The principle of variation and transformation of a unique element was also pursued in other parts of the project by differentiating the colours of natural rubber floors in the meeting rooms, sound insulation coating alternating with small telephone pods and finally by varying the sizes, colours and levels of transparency of the bubbles that form the external texture of the box-bar. The concept uses a very few items in endless variations, a single system developing an infinite range of possibilities to respond to the plurality of users’ needs. This concept has driven every design choice. The walls of the entrance have been achieved with 500 variations of one single white box. The overall design was obtained with parametric software generating endless configurations from a single digital model. Similarly, conditioning grids have been obtained from a single parametric model that recalculates the size and position of the holes based on the exchange of air required in each environment.
The same principle was also applied in the management of space oriented towards sustainable flexibility, a flexibility which is not based on the transformation of physical space but on a variety of uses obtained through the use of a few combinatorial functions (co-working, meeting rooms, kitchen, patio, parking). It is a flexibility permitting the derivation of an almost limitless number of scenarios. An automated system for centralised control of lighting, access, and services (printers, telephones) allows each user to have a profile designed according to their needs. The management of the space is therefore related to an automated system that allows or denies the use of certain functions in accordance with users‘ profiles. In this way the automated system allows us to reduce direct friction between people with regard to the modality of use of the space. Automation has become a tool of socialisation in a space in which interaction between users is very strong.

Thanks to its unique features, Toolbox is an urban concept that draws its strength from the complexity, variety, and changeability of the contemporary city.

Caterina Tiazzoldi

Caterina Tiazzoldi – Nuova Ordentra is a design firm based in Torino (Italy) and New York (USA).
The firm work is characterized by a strong interaction between research, that Caterina Tiazzoldi develops at Columbia University and at the Politecnico di Torino, and ten year
experience in the professional practice.
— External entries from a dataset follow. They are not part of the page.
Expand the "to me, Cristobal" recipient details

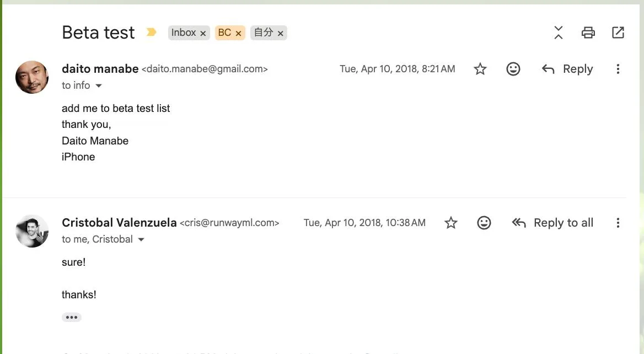[x=141, y=239]
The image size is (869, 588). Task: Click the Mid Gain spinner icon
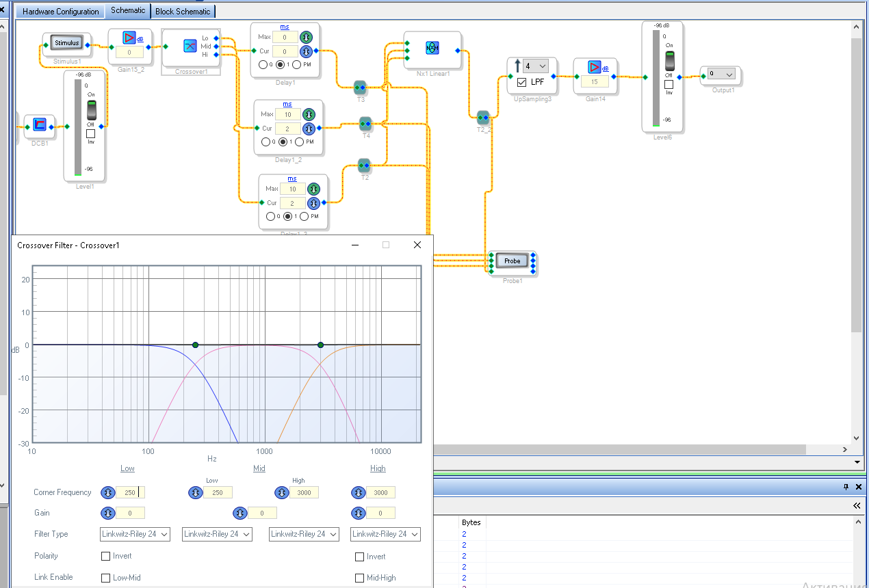[x=239, y=513]
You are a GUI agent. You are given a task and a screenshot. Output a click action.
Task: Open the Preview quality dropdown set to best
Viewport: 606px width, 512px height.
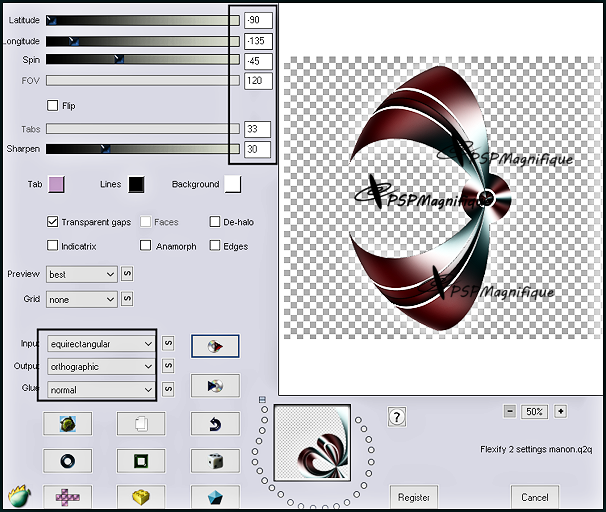[82, 274]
The focus of the work is to develop innovative urban and architectural organisms to respond to the complexity of today’s city.
Through the research of Adaptable Components she engages the idea of architectural adaptation to different conditions: historical, conceptual, material, economical and cultural environments.
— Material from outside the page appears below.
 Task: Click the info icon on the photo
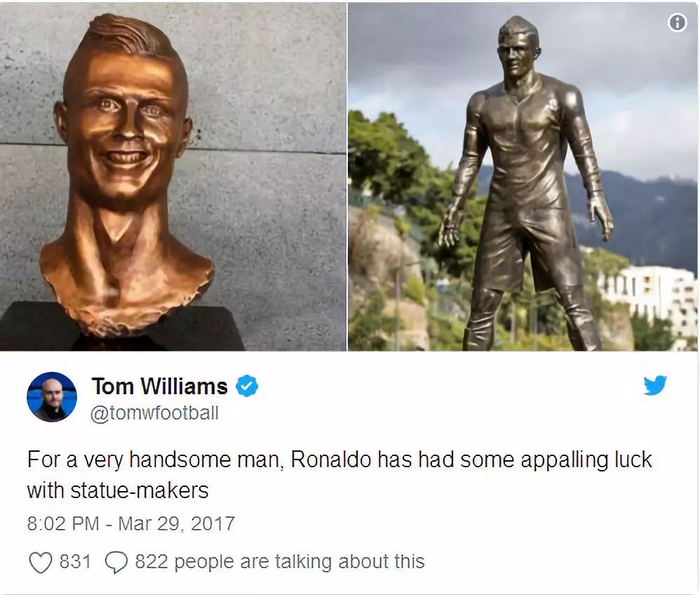(677, 22)
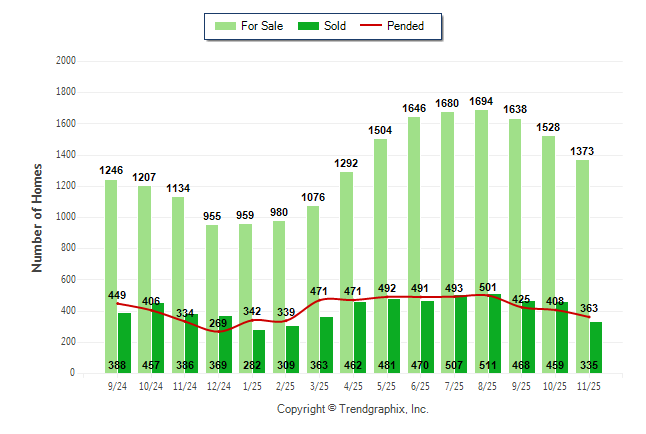Toggle the For Sale legend label
Viewport: 646px width, 434px height.
pos(262,26)
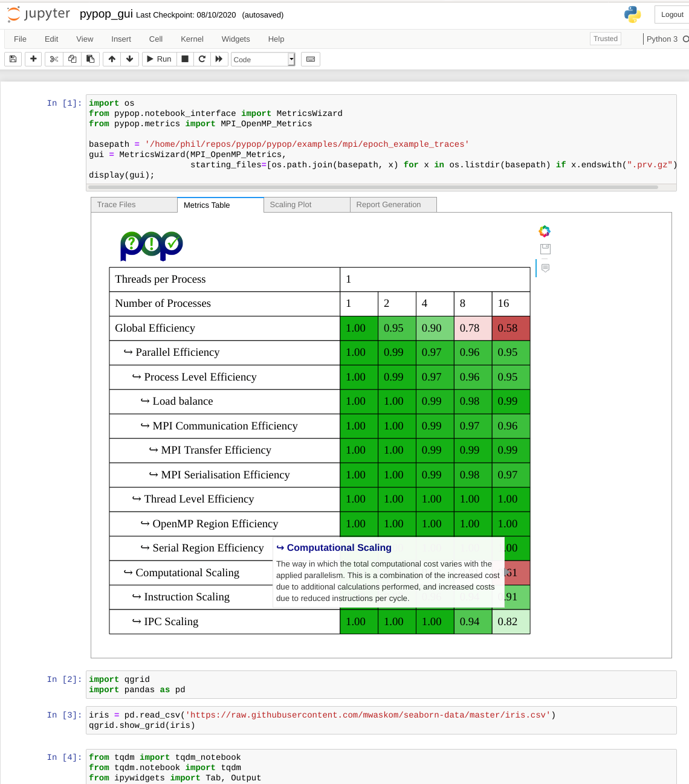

Her work and methodology engage different design scales form products (Parametric Bookshelves, Napping Pod), Installations (Banana Installation and Onion Pinch), Interior and Architectural Design in the commercial field (Parametric Stalactites, Gb sportelli), professional spaces (Toolbox, I.O.S. office center) and healthcare clinics (Dental clinic Rossini). Caterina Tiazzoldi has been invited to participate to several international events and exhibits such as Torino World Design Capital, the Young Design Talent selection by Giulio Cappellini for the Temporary Museum for New Design, Advanced Architecture Biennal Settimo Tokio, Experiment Design Lisbon and the show Minimaousse at the museum Cité de l’Architecture et du Patrimoine in Paris.
Her works have been published in international magazines (Domus, AMC Interieur, Interni, Metropolis, Elle Décor, Vanity Fair), National Newspaper (La Stampa, La Repubblica, Il Sole 24 ore), books (Shops 2009, ItaliArchitettura 4, Workspaces 2010 ) and scientific publications (ARCC Journal). She teaches as visiting professor at the New Academy of Fine Art (Milano) and European Institute of Design (Torino) and she lectured in several conferences and symposiums. Caterina Tiazzoldi won several awards (Nomination at the Cooper Hewitt Museum’s National Design Award, best paper EAAE/ARCC) and research grants (Sinapsi, Lagrange, Santa Fe Institute and Regione Piemonte Fellowship).